El poblamiento más antiguo se remonta a la Edad del Bronce Pleno, con la construcción de un poblado en altura en la parte occidental del Cerro de Alarcos, controlando el vado del río Guadiana y los pasos hacía Andalucía y Levante.
Hacía el siglo IX a. C., en la transición a la primera Edad de Hierro, se produce un desplazamiento de la población que se va asentando en el resto del Cerro, manteniendo contactos con otros lugares de la Península, especialmente con el suroeste y la Meseta Norte, contactos que se mantienen e incrementan en los siglos siguientes.

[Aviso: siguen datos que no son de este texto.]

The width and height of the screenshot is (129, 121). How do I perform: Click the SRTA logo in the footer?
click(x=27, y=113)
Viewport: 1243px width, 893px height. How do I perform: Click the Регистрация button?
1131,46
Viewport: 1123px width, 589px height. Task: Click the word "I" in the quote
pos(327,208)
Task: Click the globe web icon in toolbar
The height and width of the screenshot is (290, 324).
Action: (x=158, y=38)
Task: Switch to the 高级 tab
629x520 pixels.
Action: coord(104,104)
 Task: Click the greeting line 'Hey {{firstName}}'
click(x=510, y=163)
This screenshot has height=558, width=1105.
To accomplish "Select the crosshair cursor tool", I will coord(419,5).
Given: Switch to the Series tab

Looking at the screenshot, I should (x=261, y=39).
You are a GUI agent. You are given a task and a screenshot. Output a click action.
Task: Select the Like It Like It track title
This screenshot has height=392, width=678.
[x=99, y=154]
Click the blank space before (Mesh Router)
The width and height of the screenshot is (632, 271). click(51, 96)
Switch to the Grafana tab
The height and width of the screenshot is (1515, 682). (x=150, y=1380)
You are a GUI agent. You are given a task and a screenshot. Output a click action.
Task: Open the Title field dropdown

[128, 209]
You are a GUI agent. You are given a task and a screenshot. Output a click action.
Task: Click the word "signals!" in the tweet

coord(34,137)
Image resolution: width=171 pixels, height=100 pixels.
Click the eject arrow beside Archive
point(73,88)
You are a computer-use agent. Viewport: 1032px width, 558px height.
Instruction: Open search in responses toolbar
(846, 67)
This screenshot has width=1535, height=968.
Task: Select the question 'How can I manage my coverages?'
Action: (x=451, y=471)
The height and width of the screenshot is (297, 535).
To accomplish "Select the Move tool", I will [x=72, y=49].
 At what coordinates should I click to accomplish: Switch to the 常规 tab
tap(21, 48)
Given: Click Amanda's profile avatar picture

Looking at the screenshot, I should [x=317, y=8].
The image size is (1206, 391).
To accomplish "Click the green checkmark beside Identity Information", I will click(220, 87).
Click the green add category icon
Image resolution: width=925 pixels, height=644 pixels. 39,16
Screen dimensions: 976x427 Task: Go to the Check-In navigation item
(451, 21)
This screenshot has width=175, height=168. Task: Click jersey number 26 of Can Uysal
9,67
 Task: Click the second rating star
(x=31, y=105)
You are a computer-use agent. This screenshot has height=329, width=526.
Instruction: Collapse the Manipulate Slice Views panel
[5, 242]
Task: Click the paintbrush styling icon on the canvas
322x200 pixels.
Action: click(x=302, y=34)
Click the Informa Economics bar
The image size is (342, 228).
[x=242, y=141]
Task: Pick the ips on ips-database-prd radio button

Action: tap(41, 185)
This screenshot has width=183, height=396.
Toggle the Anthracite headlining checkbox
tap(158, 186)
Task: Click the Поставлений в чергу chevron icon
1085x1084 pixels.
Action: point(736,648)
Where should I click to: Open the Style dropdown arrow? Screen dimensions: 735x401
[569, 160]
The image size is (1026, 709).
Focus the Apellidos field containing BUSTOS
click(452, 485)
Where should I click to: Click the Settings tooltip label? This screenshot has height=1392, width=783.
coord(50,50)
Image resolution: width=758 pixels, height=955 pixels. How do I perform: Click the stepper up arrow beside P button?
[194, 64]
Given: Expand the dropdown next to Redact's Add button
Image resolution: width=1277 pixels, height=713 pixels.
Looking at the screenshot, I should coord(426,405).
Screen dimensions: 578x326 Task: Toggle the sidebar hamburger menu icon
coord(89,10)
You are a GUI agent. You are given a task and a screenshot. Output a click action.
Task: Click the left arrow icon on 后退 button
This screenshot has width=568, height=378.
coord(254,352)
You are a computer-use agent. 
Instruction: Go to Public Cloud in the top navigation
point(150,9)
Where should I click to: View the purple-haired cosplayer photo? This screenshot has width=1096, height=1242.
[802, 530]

En el s. V a. C. la cultura ibérica oretana está plenamente formada y consolidada en Alarcos, alcanzando a lo largo de los siglos IV-III a. C. un espectacular desarrollo. La población aumenta y espacios antes dedicados a necrópolis son ahora ocupados por viviendas. A través de todo este largo período se documentan al menos tres fases de ocupación, en la que se aprecian los cambios producidos en el poblado. Las casas, de forma rectangular, tienen una o dos habitaciones con zócalos de piedra, paredes de adobe y techo vegetal. Se organizan en torno a calles pavimentadas con lajas de cuarcita o caliza. En su interior se han encontrado los materiales utilizados por sus habitantes, como cerámicas, útiles de bronce y hierro, de hueso, etc.